Application Control Flow
Info
This section is under review and will be updated soon.
Within a deployment, each individual agent in the service manages: - a Tendermint Node - an ABCI application
Each of the agents - containing the ABCI app - and the Tendermint node, are implemented as a Docker image which are deployed in a 1-2-1 relationship.
The Tendermint process is managed by a separate process, via a Flask server.

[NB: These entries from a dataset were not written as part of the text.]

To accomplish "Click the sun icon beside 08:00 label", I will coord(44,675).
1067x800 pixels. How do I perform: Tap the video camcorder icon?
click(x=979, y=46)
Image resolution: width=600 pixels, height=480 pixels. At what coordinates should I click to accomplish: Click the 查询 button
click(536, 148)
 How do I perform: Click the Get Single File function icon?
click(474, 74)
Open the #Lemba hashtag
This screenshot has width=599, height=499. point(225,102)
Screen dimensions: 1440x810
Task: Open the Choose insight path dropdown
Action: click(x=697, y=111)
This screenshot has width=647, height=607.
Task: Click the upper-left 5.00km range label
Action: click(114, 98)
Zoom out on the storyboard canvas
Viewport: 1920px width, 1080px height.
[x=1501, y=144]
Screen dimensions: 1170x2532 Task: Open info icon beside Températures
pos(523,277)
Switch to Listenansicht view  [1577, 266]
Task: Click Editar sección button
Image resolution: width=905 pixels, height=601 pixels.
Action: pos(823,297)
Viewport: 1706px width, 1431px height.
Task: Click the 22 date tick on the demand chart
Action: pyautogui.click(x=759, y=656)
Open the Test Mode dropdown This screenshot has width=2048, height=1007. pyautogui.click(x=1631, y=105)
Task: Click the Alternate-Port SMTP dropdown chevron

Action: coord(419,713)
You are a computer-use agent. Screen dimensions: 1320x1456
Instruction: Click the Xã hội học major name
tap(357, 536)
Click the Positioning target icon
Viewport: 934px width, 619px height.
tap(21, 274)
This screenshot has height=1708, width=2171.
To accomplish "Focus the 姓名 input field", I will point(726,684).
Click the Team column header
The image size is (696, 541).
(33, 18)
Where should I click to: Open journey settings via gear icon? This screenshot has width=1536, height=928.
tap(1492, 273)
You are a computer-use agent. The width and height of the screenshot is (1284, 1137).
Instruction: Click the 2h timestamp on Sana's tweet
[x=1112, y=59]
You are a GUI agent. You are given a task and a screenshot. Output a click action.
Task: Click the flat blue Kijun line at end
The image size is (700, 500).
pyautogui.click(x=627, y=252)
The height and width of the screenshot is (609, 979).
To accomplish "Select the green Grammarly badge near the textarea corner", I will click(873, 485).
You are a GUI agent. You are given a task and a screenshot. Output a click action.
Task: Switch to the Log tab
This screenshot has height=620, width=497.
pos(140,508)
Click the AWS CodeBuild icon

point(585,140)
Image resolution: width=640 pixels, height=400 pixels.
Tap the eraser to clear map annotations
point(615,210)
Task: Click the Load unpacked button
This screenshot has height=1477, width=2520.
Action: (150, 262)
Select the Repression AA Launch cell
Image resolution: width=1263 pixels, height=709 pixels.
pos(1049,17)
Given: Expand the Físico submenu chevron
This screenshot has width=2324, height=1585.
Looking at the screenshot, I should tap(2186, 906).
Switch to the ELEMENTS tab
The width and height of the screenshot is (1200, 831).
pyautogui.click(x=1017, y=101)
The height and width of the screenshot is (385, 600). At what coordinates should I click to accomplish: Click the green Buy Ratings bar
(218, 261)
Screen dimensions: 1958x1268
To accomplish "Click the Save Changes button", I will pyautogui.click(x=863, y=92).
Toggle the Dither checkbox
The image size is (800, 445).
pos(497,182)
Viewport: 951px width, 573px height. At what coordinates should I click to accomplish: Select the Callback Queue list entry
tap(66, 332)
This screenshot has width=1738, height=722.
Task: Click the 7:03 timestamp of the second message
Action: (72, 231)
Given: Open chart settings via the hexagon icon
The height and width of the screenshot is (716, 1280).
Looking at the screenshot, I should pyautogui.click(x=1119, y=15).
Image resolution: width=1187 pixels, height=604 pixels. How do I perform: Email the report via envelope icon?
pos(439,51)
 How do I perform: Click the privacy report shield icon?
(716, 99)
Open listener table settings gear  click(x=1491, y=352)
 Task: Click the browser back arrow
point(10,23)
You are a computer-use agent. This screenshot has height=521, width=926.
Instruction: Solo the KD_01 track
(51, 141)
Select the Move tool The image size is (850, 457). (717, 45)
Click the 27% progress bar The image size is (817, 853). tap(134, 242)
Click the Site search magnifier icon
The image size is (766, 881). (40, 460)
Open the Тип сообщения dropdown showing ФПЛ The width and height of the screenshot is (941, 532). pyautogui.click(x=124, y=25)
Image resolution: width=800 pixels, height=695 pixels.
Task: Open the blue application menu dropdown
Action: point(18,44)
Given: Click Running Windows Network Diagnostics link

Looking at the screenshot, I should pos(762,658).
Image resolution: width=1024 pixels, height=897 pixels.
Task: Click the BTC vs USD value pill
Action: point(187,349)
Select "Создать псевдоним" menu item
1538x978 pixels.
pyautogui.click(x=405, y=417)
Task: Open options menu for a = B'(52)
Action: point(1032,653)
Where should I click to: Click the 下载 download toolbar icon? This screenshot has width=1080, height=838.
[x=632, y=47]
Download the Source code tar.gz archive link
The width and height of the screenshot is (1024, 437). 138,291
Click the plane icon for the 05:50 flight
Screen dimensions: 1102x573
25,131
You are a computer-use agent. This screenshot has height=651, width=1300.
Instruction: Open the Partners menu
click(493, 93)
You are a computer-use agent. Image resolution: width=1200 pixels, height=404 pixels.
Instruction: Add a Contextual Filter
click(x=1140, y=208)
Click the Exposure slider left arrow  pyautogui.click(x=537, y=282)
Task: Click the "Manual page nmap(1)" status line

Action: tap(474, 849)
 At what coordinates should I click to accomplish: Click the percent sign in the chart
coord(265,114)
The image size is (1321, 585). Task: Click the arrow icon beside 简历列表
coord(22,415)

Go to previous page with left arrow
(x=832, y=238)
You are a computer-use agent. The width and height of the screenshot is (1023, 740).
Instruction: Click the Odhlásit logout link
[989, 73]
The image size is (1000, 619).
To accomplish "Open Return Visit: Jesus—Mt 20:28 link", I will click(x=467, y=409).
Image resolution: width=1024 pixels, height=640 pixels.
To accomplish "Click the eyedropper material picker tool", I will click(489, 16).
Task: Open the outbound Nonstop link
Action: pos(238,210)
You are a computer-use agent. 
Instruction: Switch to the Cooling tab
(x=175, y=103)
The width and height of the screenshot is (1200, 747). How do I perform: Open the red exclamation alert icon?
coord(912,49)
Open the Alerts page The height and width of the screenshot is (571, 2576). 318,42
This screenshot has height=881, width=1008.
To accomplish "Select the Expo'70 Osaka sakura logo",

The image containing the Flask server and Tendermint node are built on top of the valory/tendermint
image.
Tendermint Image control flow.
Gentle Restart flow
This can be viewed in the logs as;
tail -f /logs/node_0.txt
Monitoring thread terminated
Tendermint process stopped
Tendermint process started
Monitoring thread started
Hard Restart flow
E[2022-05-11|13:45:41.355] abci.socketClient failed to connect to tcp://localhost:26658. Retrying after 3s... module=abci-client connection=query err="dial tcp 127.0.0.1:26658: connect: connection refused"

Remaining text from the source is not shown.